• [PROBLEM TO SOLVE]: Your answer should be an exact copy of the lines from the one containing "Instruction: Click the 55%" through the last line of the records below, without any pictures.

• [DATA IN THIS EXERCISE]:
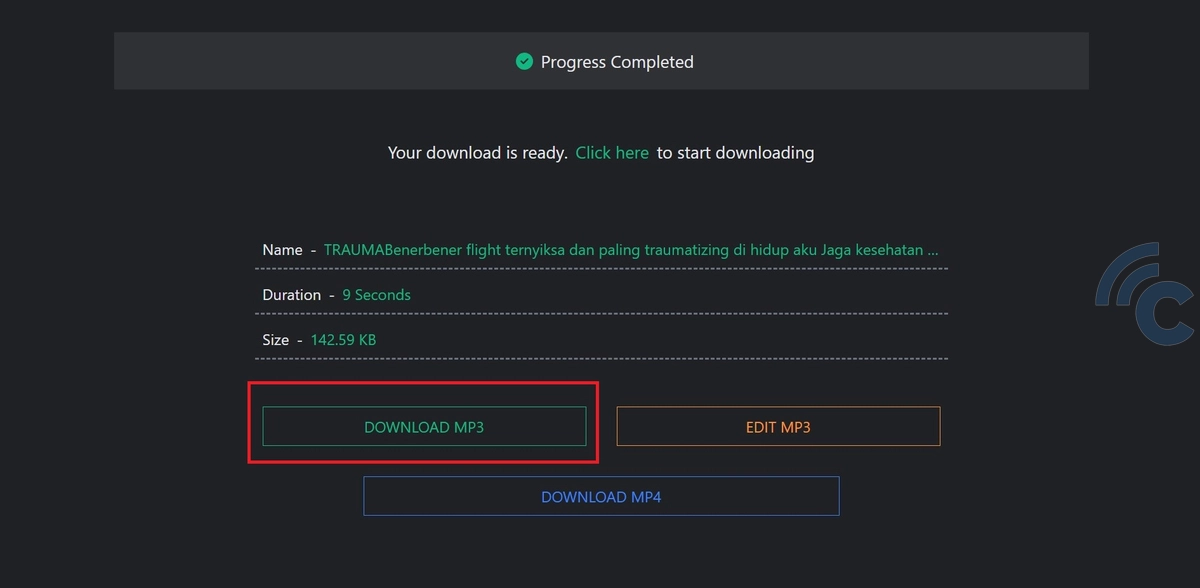Click the "Duration" field label
The height and width of the screenshot is (588, 1200).
pyautogui.click(x=291, y=295)
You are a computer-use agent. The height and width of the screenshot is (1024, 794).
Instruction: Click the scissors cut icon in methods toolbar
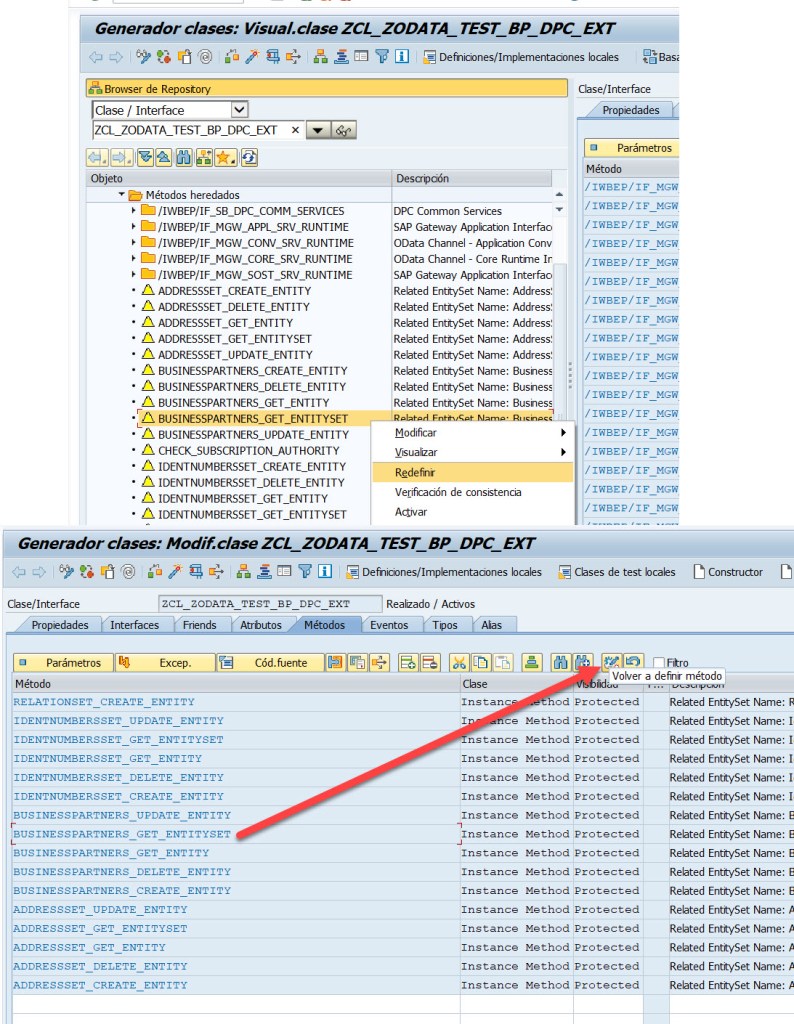[459, 662]
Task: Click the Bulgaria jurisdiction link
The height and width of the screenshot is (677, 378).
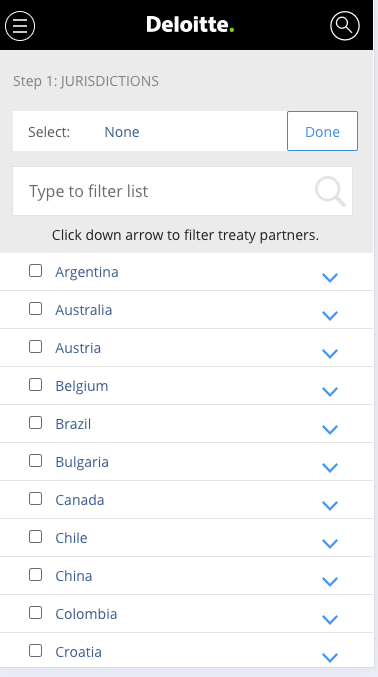Action: pos(82,462)
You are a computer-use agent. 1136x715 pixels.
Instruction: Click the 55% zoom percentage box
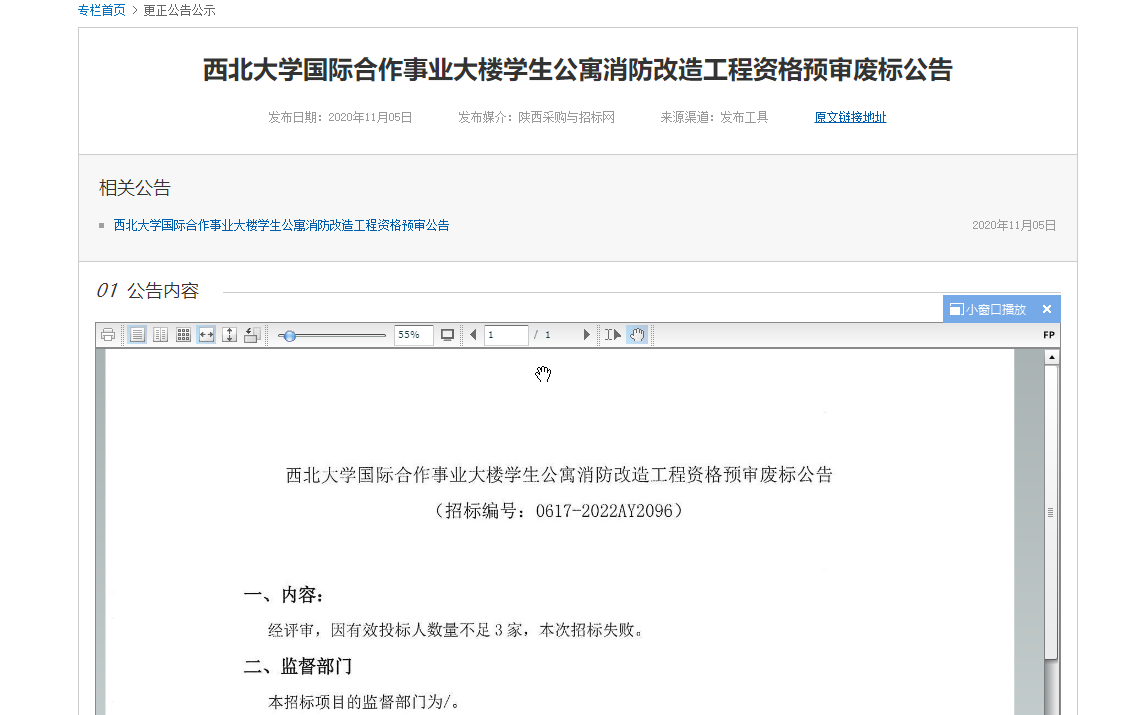click(413, 335)
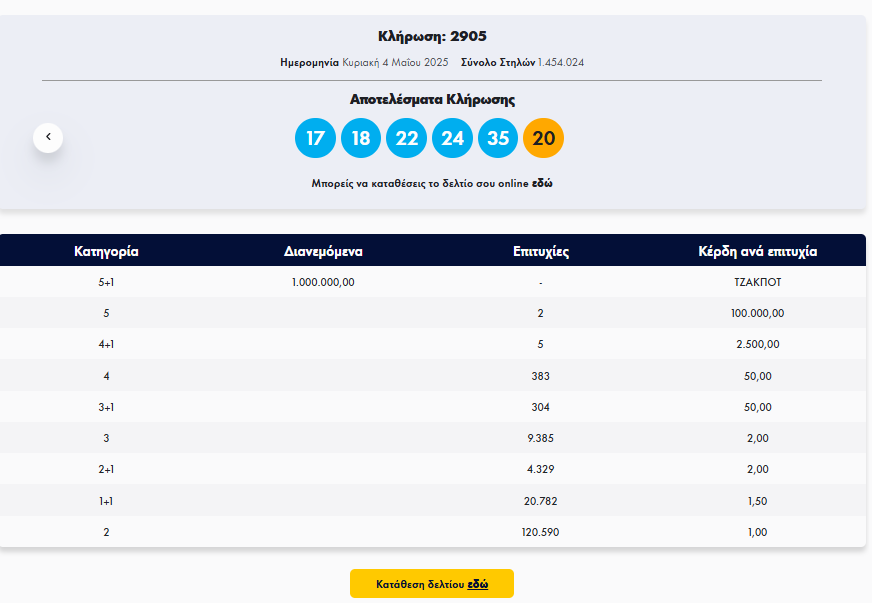The image size is (872, 603).
Task: Click the blue ball number 22
Action: (406, 138)
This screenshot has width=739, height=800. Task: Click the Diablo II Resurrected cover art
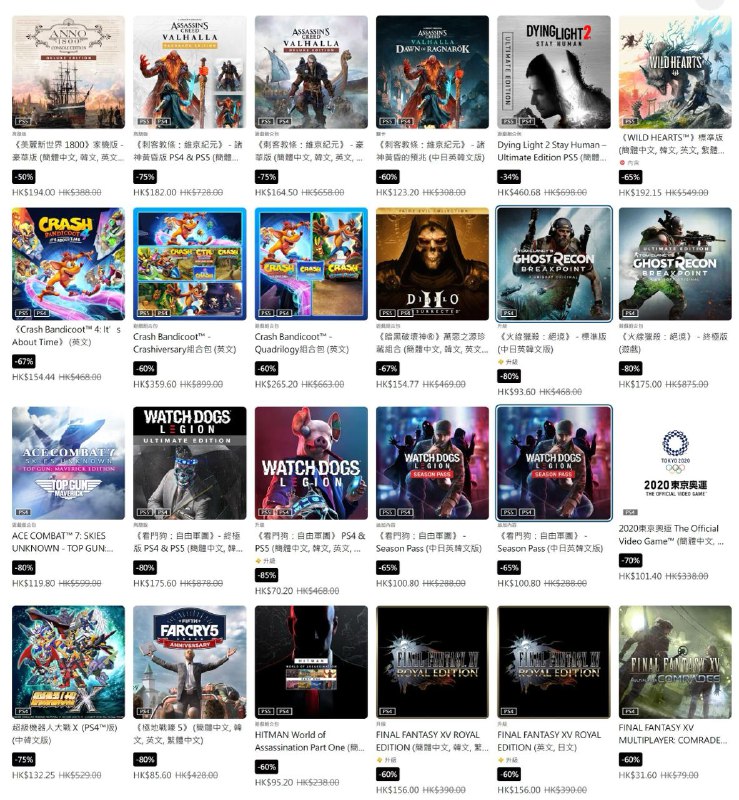point(432,264)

• [ANSWER TO THE PROBLEM]:
Instruction: Click the 55% zoom percentage box
click(413, 335)
The image size is (872, 603).
Task: Click the blue ball number 22
Action: (406, 138)
This screenshot has width=739, height=800. Task: Click the Diablo II Resurrected cover art
point(432,264)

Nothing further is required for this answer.